It's clear digital certificates can be a great option for your security projects (e.g.,authentication, digital signatures, secure email), but once you've decided on a certificate-based solution, you also need to consider if you're going to partner with a public, cloud-based CA to issue and manage the certificates, or if you're going to run your own PKI services in-house (often by using a Microsoft CA).
There are pros and cons to each scenario, but with advances in public CA offerings and a constantly evolving PKI landscape, some of the most popular reasons for running your own CA may not hold as much weight as they used to. Let's reconsider three of the ones we hear most often.
"It's free..."
This is one of the most common reasons we hear - when we surveyed a group of IT professionals, a whopping 70% of respondents cited this as the main reason for using a Microsoft CA - and refers to the fact that Microsoft CA Services are included with Windows Enterprise Server. While it's true that there isn't a fee for using the services or the certificates you issue, to say that running a Microsoft CA is "free" is oversimplifying matters and can be misleading.
Consider:
-
Internal staffing costs of managing the CA
-
Hardware costs (the hardware security module needed to store your root and signing private keys alone typically cost $20K)
-
Internal (and possibly external) SLA for both certificate issuance, but also certificate lifecycle management and validation services (e.g. updating CRLs, keeping CRLs, and running OCSP services)
-
Are CA best practices being applied to security, policy, and auditing of your CA?
"But I need to connect to Active Directory..."

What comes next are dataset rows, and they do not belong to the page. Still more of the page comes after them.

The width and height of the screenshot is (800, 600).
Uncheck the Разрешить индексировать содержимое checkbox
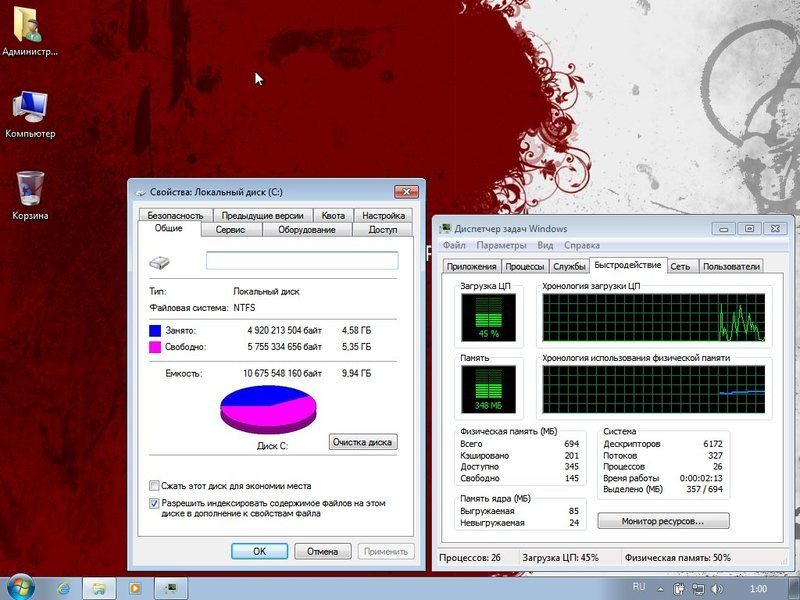[x=154, y=503]
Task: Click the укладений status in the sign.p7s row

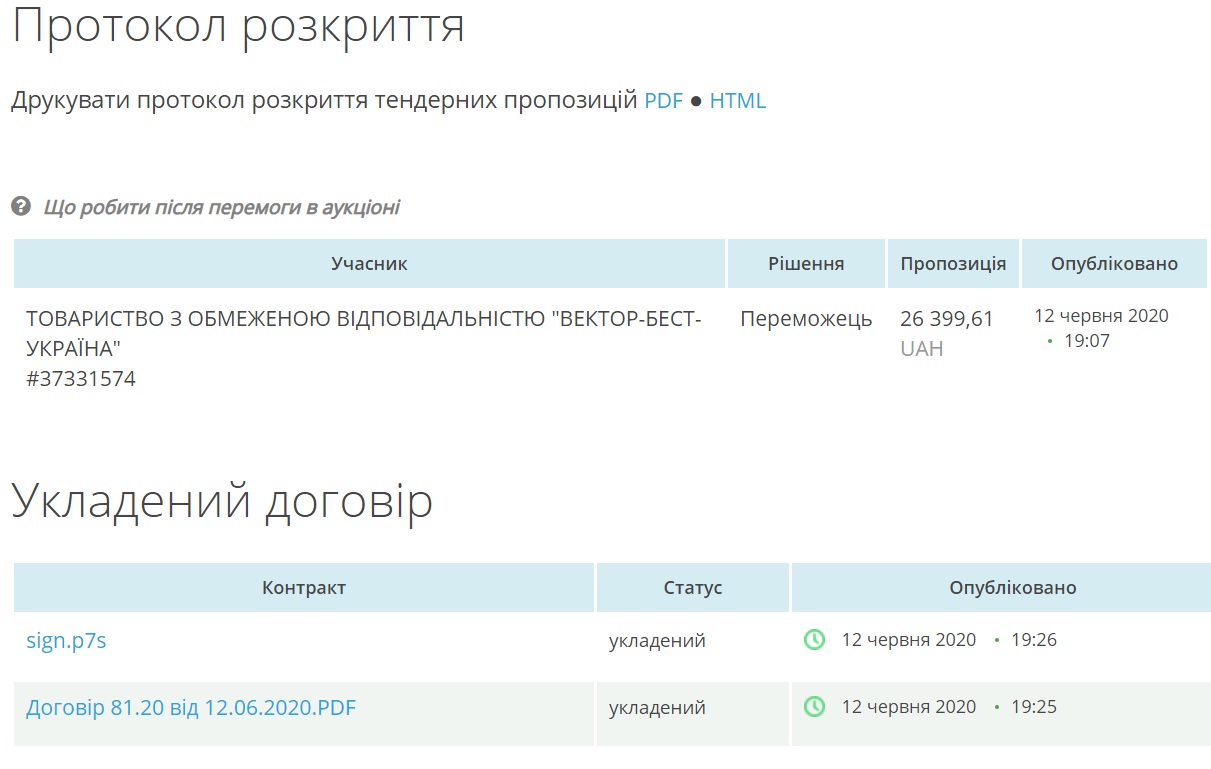Action: 657,641
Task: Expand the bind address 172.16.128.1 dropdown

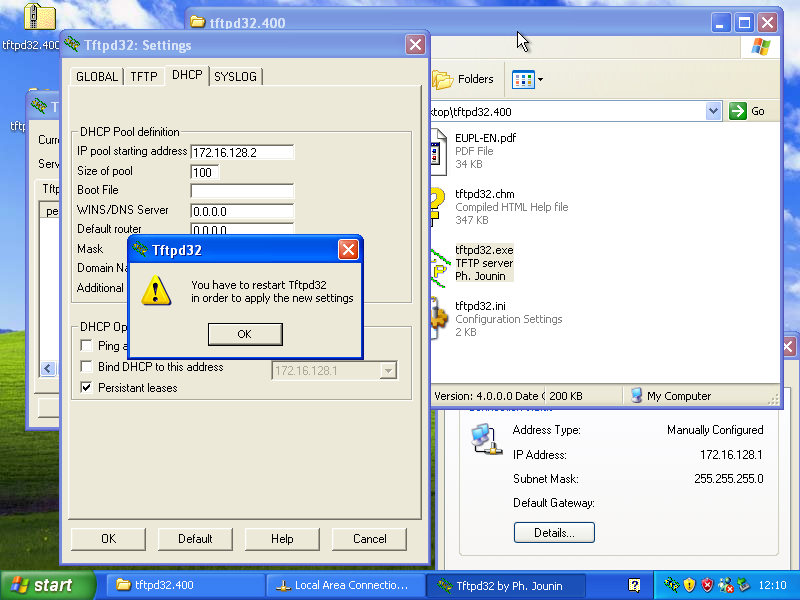Action: point(388,371)
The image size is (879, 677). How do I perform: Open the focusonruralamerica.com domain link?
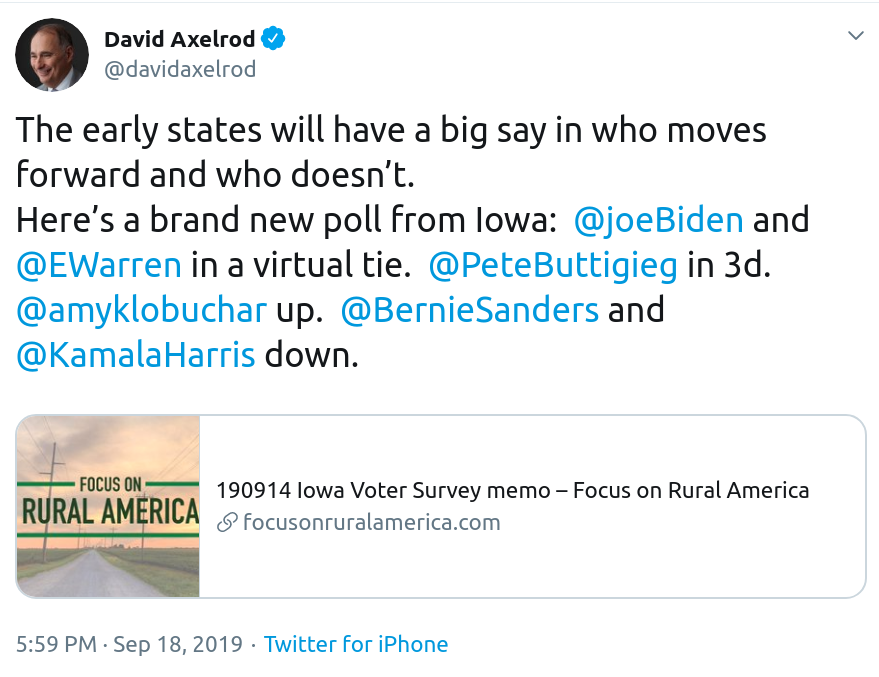pyautogui.click(x=371, y=522)
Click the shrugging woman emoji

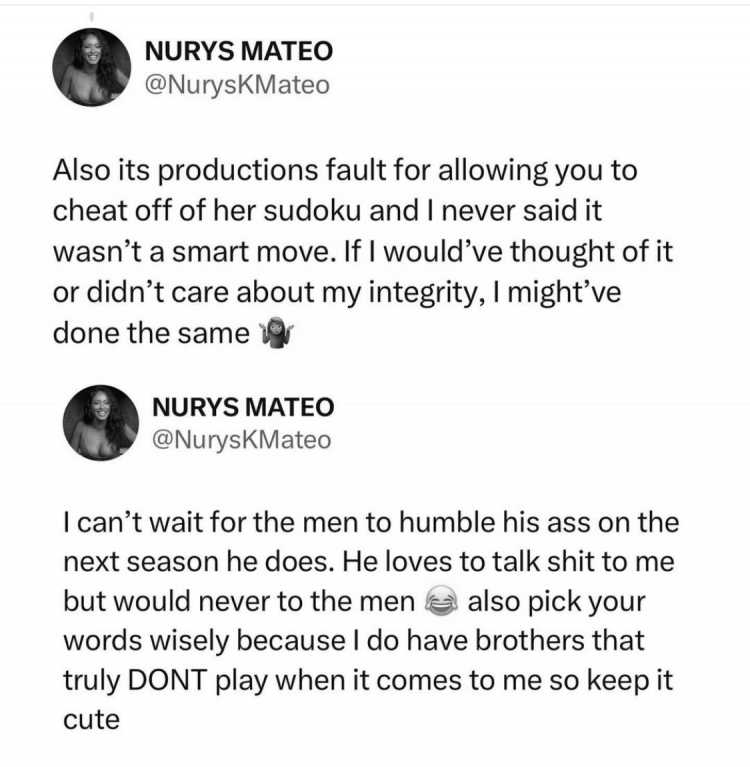pyautogui.click(x=276, y=333)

For organizations operating a Windows environment, being able to leverage the certificate template information already included in Microsoft certificate services, can make running a Microsoft CA extremely appealing. Since AD and Microsoft Certificate Services are connected, you can seamlessly register and provision certificates to all domain-connected objects based on group policies. Auto-enrollment and silent installation makes the certificate deployment process easy for IT administrators and end users alike. There's no denying the benefits of integrating with AD, but thinking that this can only be achieved with a Microsoft CA just isn't the case anymore.
Consider:
-
Most public CAs now offer an Active Directory integration that achieves this same functionality, but using their own proxy into AD rather than Microsoft's
"I'm only using my certificates for internal purposes...."
One of the biggest reasons to partner with a public CA is that they're just that - public. Public CAs work diligently to ensure their roots are embedded in the latest browsers and applications, so any certificates issued from the roots are automatically trusted. The benefit to this is obvious for use cases such as SSL for public websites or document signing, but what if you just want certificates for your private network? Or only need to enable S/MIME for internal communications? In those cases, public trust isn't really necessary.
There are many reasons to work with a web trust audited public CA beyond the public nature of the root. Consider:
-
How are you going to protect your root key material?
-
How are you going to keep up with ever-changing PKI best practices and maintain internal compliance? Over half of respondents in our survey reported that they didn't want to manage this burden themselves.
-
Most public CAs offer cost-effective certificate options for internal purposes.
Like I said, there are some reasons you may still want to run your own CA, however, if you're basing your choice on one of those listed above, you may want to reconsider your stance.